- Task directions:
Write out again, exactly, the lines below starting at the one with "The height and width of the screenshot is (755, 975)." and ending at the one with "You are a computer-use agent. This".

===== Extracted entries =====

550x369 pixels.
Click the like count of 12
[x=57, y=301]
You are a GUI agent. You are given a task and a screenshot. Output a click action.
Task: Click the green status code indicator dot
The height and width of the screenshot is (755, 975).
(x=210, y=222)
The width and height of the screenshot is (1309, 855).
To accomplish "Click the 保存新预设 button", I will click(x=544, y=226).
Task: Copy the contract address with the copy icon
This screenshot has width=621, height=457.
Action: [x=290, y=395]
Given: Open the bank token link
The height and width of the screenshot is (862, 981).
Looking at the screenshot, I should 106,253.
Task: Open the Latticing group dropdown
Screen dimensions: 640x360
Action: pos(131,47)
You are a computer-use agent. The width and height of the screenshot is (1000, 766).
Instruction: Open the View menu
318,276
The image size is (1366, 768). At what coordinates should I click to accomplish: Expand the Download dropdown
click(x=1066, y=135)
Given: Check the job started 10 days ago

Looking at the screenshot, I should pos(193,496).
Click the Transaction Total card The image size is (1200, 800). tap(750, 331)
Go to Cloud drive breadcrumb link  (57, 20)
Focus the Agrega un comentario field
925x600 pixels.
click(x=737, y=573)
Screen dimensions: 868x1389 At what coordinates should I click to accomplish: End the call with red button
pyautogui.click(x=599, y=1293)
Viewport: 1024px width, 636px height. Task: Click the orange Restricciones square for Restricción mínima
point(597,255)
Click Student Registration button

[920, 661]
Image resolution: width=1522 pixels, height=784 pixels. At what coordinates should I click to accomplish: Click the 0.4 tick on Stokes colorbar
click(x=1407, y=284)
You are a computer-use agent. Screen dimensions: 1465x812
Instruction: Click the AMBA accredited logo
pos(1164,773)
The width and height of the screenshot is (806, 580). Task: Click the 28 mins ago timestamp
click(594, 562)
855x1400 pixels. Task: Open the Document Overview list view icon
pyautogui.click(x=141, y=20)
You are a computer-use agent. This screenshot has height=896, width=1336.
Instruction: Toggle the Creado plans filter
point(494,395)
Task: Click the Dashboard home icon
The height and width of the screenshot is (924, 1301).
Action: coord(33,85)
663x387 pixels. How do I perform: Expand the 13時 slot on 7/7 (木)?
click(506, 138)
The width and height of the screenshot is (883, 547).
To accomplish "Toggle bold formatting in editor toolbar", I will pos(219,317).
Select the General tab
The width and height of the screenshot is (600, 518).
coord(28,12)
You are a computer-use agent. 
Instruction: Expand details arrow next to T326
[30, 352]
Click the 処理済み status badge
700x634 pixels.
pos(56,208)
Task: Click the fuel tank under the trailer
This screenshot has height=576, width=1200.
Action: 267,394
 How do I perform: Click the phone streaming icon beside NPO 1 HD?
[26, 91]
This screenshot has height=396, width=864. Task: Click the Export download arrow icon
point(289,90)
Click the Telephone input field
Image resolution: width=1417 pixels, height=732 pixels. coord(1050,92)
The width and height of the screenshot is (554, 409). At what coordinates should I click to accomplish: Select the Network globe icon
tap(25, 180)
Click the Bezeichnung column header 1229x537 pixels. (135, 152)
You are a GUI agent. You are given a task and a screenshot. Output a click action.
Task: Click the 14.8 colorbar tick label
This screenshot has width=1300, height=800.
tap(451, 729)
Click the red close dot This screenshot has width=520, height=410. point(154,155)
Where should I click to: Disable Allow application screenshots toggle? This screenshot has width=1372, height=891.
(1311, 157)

=====

- Exercise response:
The height and width of the screenshot is (755, 975).
(x=210, y=222)
The width and height of the screenshot is (1309, 855).
To accomplish "Click the 保存新预设 button", I will click(x=544, y=226).
Task: Copy the contract address with the copy icon
This screenshot has width=621, height=457.
Action: [x=290, y=395]
Given: Open the bank token link
The height and width of the screenshot is (862, 981).
Looking at the screenshot, I should 106,253.
Task: Open the Latticing group dropdown
Screen dimensions: 640x360
Action: pos(131,47)
You are a computer-use agent. The width and height of the screenshot is (1000, 766).
Instruction: Open the View menu
318,276
The image size is (1366, 768). At what coordinates should I click to accomplish: Expand the Download dropdown
click(x=1066, y=135)
Given: Check the job started 10 days ago

Looking at the screenshot, I should pos(193,496).
Click the Transaction Total card The image size is (1200, 800). tap(750, 331)
Go to Cloud drive breadcrumb link  (57, 20)
Focus the Agrega un comentario field
925x600 pixels.
click(x=737, y=573)
Screen dimensions: 868x1389 At what coordinates should I click to accomplish: End the call with red button
pyautogui.click(x=599, y=1293)
Viewport: 1024px width, 636px height. Task: Click the orange Restricciones square for Restricción mínima
point(597,255)
Click Student Registration button

[920, 661]
Image resolution: width=1522 pixels, height=784 pixels. At what coordinates should I click to accomplish: Click the 0.4 tick on Stokes colorbar
click(x=1407, y=284)
You are a computer-use agent. Screen dimensions: 1465x812
Instruction: Click the AMBA accredited logo
pos(1164,773)
The width and height of the screenshot is (806, 580). Task: Click the 28 mins ago timestamp
click(594, 562)
855x1400 pixels. Task: Open the Document Overview list view icon
pyautogui.click(x=141, y=20)
You are a computer-use agent. This screenshot has height=896, width=1336.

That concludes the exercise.